En conséquence, la Caisse Primaire d'Assurance Maladie du RHONE doit prendre à sa charge les frais du complément de l'expertise médicale.
Le jugement entrepris n'a pas vidé la saisine du tribunal des affaires de sécurité sociale ; l'évocation aurait pour effet d'anéantir le droit au double degré de juridiction.
En conséquence, [M] [G] doit être débouté de sa demande d'évocation.
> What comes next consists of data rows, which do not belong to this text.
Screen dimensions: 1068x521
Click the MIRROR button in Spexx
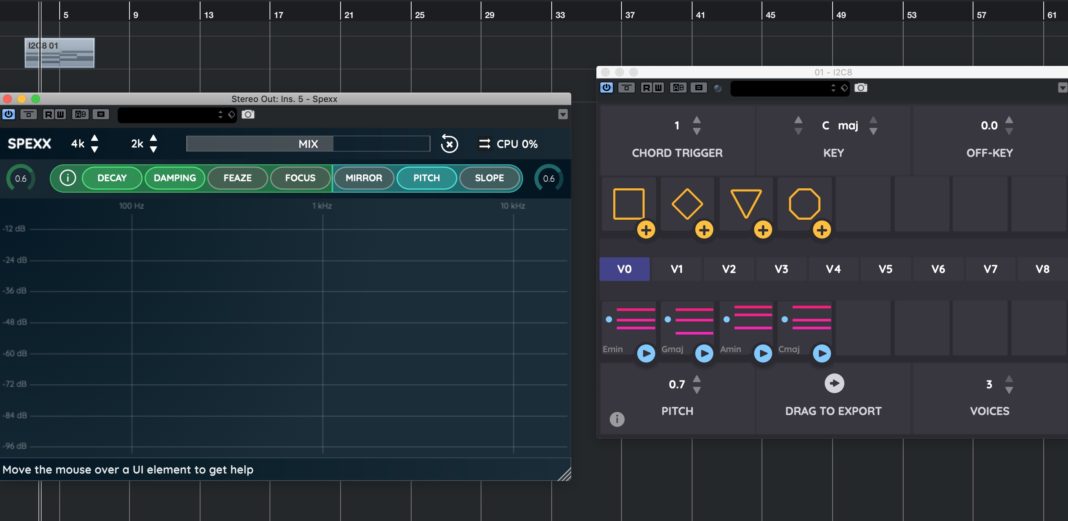[363, 178]
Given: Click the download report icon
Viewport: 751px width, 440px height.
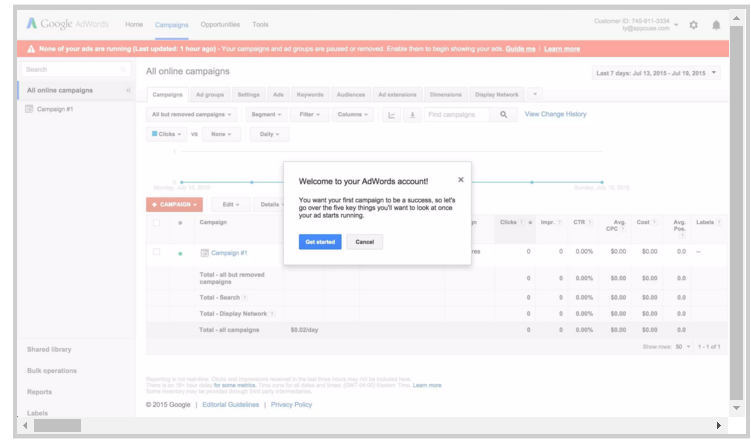Looking at the screenshot, I should (411, 115).
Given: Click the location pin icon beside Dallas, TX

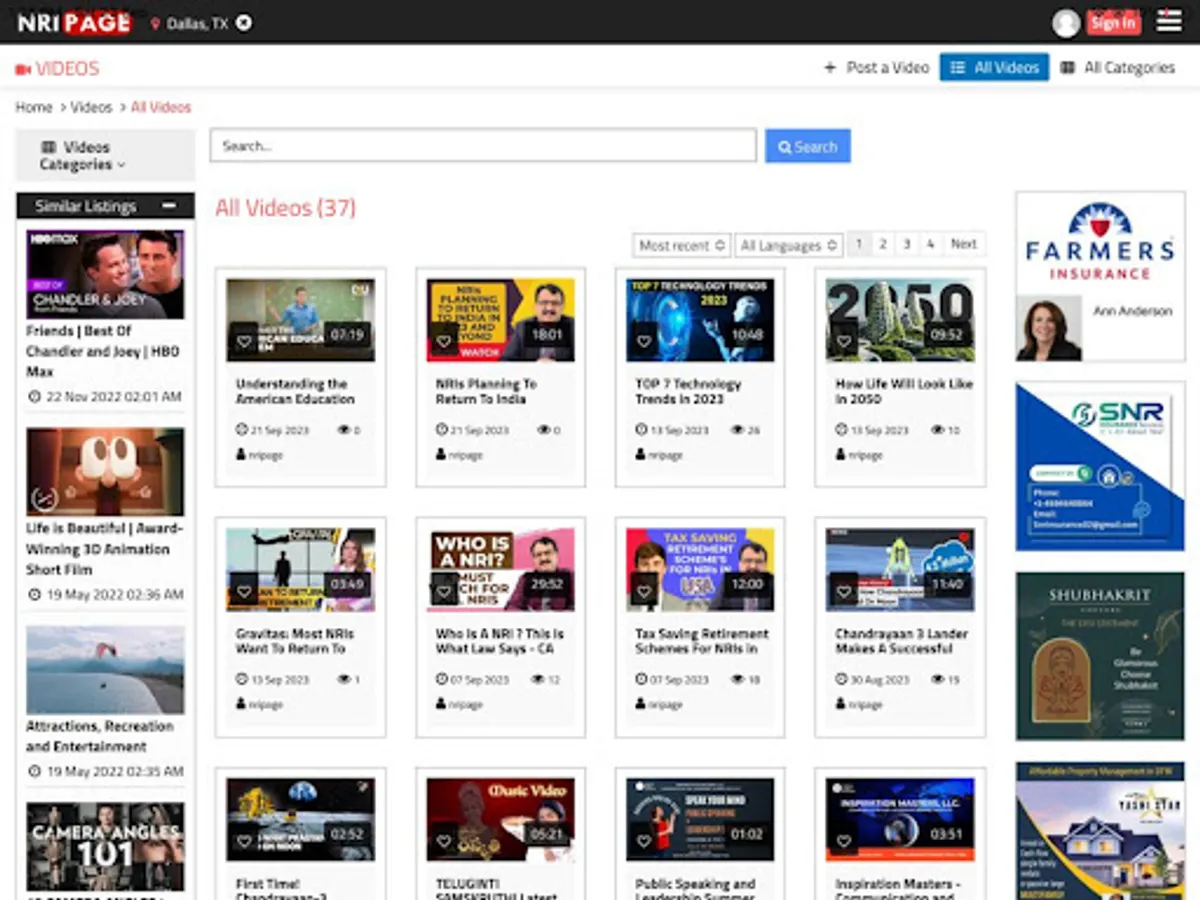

L'équité commande de débouter les parties de leurs demandes présentées en cause d'appel au titre de l'article 700 du code de procédure civile.
PAR CES MOTIFS
La Cour,
Statuant publiquement et par arrêt contradictoire,
Juge l'appel recevable,
Infirme le jugement entrepris,
Statuant à nouveau,
Ordonne un complément de l'expertise médicale de [M] [G] ordonnée par jugement du 15 juin 2010 et confiée au docteur [X] demeurant [Adresse 1],
Donne mission à l'expert, après avoir convoqué les parties, de :
* se faire communiquer le dossier médical de [M] [G],
* examiner [M] [G],
* détailler les blessures provoquées par l'accident du 19 juillet 2004,
* décrire précisément les séquelles consécutives à l'accident du 19 juillet 2004 et indiquer les actes et gestes devenus limités ou impossibles,
* indiquer la durée de l'incapacité totale de travail,
* indiquer la durée de l'incapacité partielle de travail et évaluer le taux de cette incapacité,
* indiquer la durée de la période pendant laquelle la victime a été dans l'incapacité totale de poursuivre ses activités personnelles,
* indiquer la durée de la période pendant laquelle la victime a été dans l'incapacité partielle de poursuivre ses activités personnelles et évaluer le taux de cette incapacité,
* dire si la victime subit du fait de l'accident du travail un déficit fonctionnel permanent, et, dans l'affirmative, en évaluer l'importance et en chiffrer le taux,
* dire si l'état de la victime nécessite ou a nécessité l'assistance constante ou occasionnelle d'une tierce personne, et, dans l'affirmative, préciser la nature de l'assistance et sa durée quotidienne,
* dire si l'état de la victime nécessite ou a nécessité un aménagement de son logement,
* dire si l'état de la victime nécessite ou a nécessité un aménagement de son véhicule,
* dire si la victime a subi un préjudice professionnel,
* dire si la victime a subi un préjudice scolaire ou universitaire ou de formation,
* évaluer le préjudice sexuel consécutif à l'accident,
* dire si la victime subit une perte de chance de réaliser un projet de vie familiale,
* dire si la victime subit des préjudices exceptionnels et s'en expliquer,
* dire si l'état de la victime est susceptible de modifications,
Juge que la Caisse Primaire d'Assurance Maladie du RHÔNE doit faire l'avance des frais du complément d'expertise médicale,
Invite le greffe à transmettre une copie du présent arrêt au médecin expert, le docteur [X],
Dit que le suivi de la présente mesure d'expertise complémentaire sera assurée par le président ou don délégataire de la juridiction de sécurité sociale de première instance ;
Déboute [M] [G] de sa demande d'évocation,
Renvoie les parties devant le tribunal des affaires de sécurité sociale de LYON pour la liquidation des préjudices,
Ajoutant,
Déboute les parties de leurs demandes présentées en cause d'appel au titre de l'article 700 du code de procédure civile.